Reproduce verbatim the lines of the records below, starting at the line that contains "This screenshot has" and ending at the line that contains "Click the orange", both included.

• [RECORD EXCERPTS]:
####################
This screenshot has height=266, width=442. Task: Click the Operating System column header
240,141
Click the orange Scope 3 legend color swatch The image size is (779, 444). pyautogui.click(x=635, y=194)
####################
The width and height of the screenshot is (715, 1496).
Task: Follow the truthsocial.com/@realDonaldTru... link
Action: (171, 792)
####################
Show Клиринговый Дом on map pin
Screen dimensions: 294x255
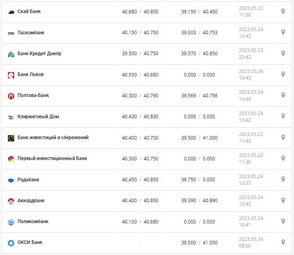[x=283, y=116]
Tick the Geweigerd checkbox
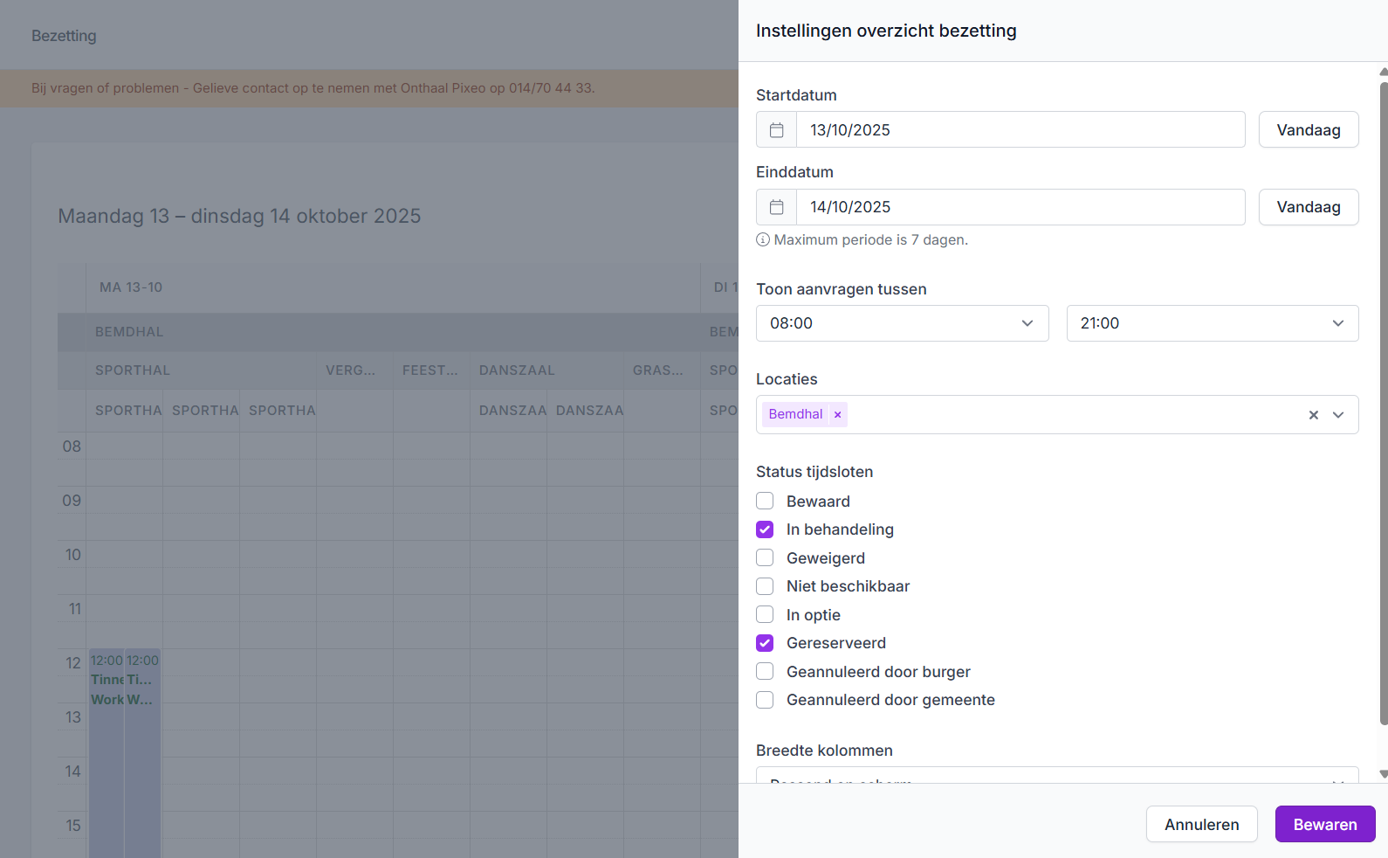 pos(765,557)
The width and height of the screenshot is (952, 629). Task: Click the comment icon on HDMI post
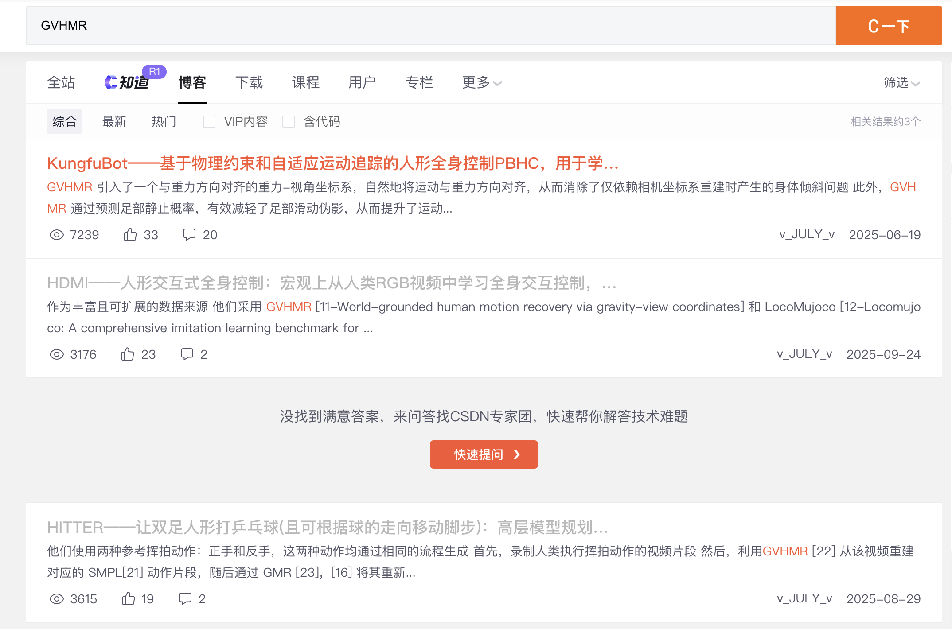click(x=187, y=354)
####################
• [WRITTEN RESPONSE]:
This screenshot has height=266, width=442. Task: Click the Operating System column header
240,141
Click the orange Scope 3 legend color swatch The image size is (779, 444). pyautogui.click(x=635, y=194)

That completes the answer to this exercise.